Reclaiming Al Badia: Sustainable Soil Management in Rural Damascus

by Tiffany Wey (MArch ’11) and John Todd (MArch I)

“De-rocking” is a long-standing land reclamation practice used by Syrian farmers for thousands of years to manually render the shallow, rocky soil of Al Badia (the Syrian steppe) into arable land. In the past few decades, state-initiated land reclamation projects have introduced mechanical de-rocking methods that far surpass manual methods in efficiency. Within the Syrian government’s objectives of increasing agricultural production and food security and halting migration to the towns, de-rocking has been touted as an “unmitigated success…on par with providing irrigation to dry areas”(IFAD 2003).
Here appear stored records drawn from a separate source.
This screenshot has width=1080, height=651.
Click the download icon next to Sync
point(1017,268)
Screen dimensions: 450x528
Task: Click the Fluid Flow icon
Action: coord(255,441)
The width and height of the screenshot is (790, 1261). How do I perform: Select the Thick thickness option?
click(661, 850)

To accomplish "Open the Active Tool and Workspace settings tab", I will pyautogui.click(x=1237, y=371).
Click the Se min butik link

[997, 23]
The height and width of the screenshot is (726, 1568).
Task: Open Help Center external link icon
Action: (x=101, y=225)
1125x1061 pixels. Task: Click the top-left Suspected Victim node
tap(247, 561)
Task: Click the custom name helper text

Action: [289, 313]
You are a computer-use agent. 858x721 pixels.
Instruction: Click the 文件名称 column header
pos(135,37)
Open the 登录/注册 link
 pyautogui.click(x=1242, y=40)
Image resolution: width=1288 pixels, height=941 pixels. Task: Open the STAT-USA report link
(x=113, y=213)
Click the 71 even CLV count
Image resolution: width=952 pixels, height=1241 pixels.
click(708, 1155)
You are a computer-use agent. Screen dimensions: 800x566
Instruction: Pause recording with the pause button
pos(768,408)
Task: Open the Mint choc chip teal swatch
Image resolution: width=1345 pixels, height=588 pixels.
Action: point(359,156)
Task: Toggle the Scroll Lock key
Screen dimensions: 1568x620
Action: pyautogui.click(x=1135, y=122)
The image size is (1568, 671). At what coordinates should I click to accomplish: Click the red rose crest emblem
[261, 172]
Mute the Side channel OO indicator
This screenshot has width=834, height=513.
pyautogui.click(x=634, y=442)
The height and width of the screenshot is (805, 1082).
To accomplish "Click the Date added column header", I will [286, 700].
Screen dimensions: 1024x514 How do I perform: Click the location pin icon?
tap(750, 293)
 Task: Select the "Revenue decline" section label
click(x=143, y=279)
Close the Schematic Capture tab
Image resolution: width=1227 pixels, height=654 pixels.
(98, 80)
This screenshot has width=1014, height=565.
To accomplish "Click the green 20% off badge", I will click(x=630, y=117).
These efforts are aimed toward empowering poor rural populations within the region to establish micro industries of agriculture, generating income and stimulating a sense of place. For this study, we traveled to farming communities in rural Damascus—areas vulnerable to rural-urban migration—to capture the technical and social narratives of de-rocking process beneficiaries. We addressed how farmers adapt technical solutions toward positive and sustainable impacts on incomes and livelihoods, producing a specific cultivation strategy which fosters local responsibility over maintaining land. Beyond documenting the accelerated transformation of the physical landscape, we investigated how mechanized land reclamation reconfigures the social structure of rural communities, restructures rural-urban identity, and reshapes the cultural landscape.